We are supposed to believe that on this day, just after Thanksgiving [Whatever that is: Ed] and poised at the start of the Xmas hysteria, the volume of retail sales is such that retailers whose financial years end in December will at last show a net profit for the year to date, hence are now "in the black" as those of us who still use quill pens dipped in different colour inks to record such matters in our ledgers will be well aware. This may or may not be true for some retailers. But this day is now associated with seemingly high discounts and apparent amazing bargains leading to overnight queues, crowded stores, frantic buying, fist-fights over the counters and scenes of weary police hunkered down by their cruisers shaking their heads in despair and radioing in for reinforcements. And that's just at Asda in Wembley (not far from where I used to live).Who knows what is happening in the less refined parts of our country?
It defies belief that at a time when a business is turning a profit it should cut prices and kill its trading margins.

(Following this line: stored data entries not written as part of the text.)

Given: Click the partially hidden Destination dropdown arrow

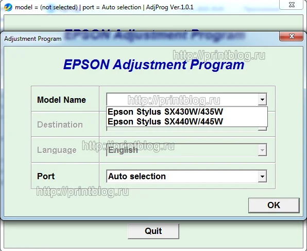Looking at the screenshot, I should point(262,129).
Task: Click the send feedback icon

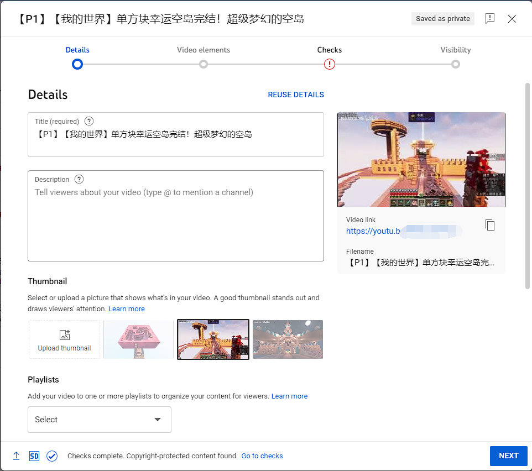Action: click(x=489, y=19)
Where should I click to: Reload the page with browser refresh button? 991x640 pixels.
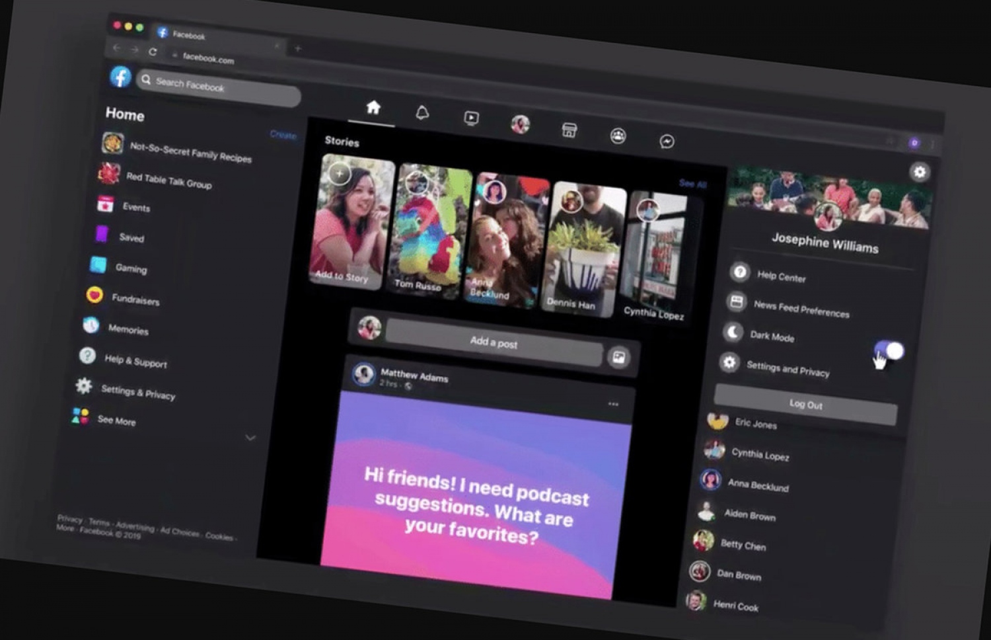[x=153, y=52]
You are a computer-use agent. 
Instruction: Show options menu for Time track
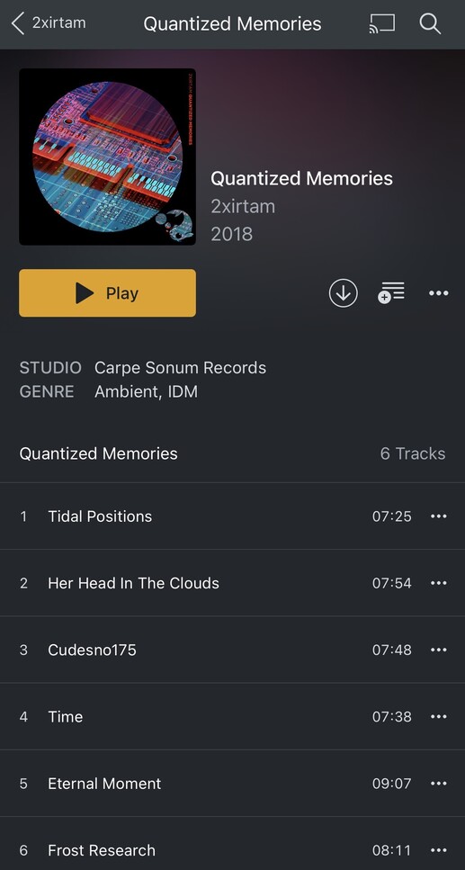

Therefore I don't believe it. They simply raise prices during the dead months of the late summer in order then to proclaim fake discounts and sell the stuff at the prices they had planned all along. Indeed, an article in today's Guardian shows exactly this strategy at work at Argos where apparently artificial Xmas trees are at "half-price" compared to the price in August. Who the hell buys a Xmas tree in August? Apart from, obviously, people setting out on expeditions up the Amazon or to the South Pole; they will have their cabin trunks stuffed full of plum pudding, tins of ginger biscuits, whole wheels of Stilton and bottles of vintage port. And a full range of decorations, crackers, silly hats and board games for we are British, goddammit, and standards must be maintained. But leaving them aside, which I do with some reluctance, there is surely nobody else who (in August, let me remind you, not the dark days of late November) would flip through the hefty Argos catalogue, stop at the page showing baubles, illuminated angels and tinselly trees and think "Umm, that's nice, just what we need...". If you happen to be one, do let me know and I'll be happy to do a brief interview.
Anyway, Mrs Commuter and I shopped normally yesterday, as we usually do on a Friday, at our local supermarket where all was calm and ordered. A rather sad bin near the door held their "Black Friday" offers - a really cheap and nasty looking radio and some headphones whose sole selling point seemed to be that they distorted the bass. There was no queue. No punch-ups. No pensioners grimly elbowing each other out of the way. We don't do things like that in beautiful Ruislip. Not yet, anyway.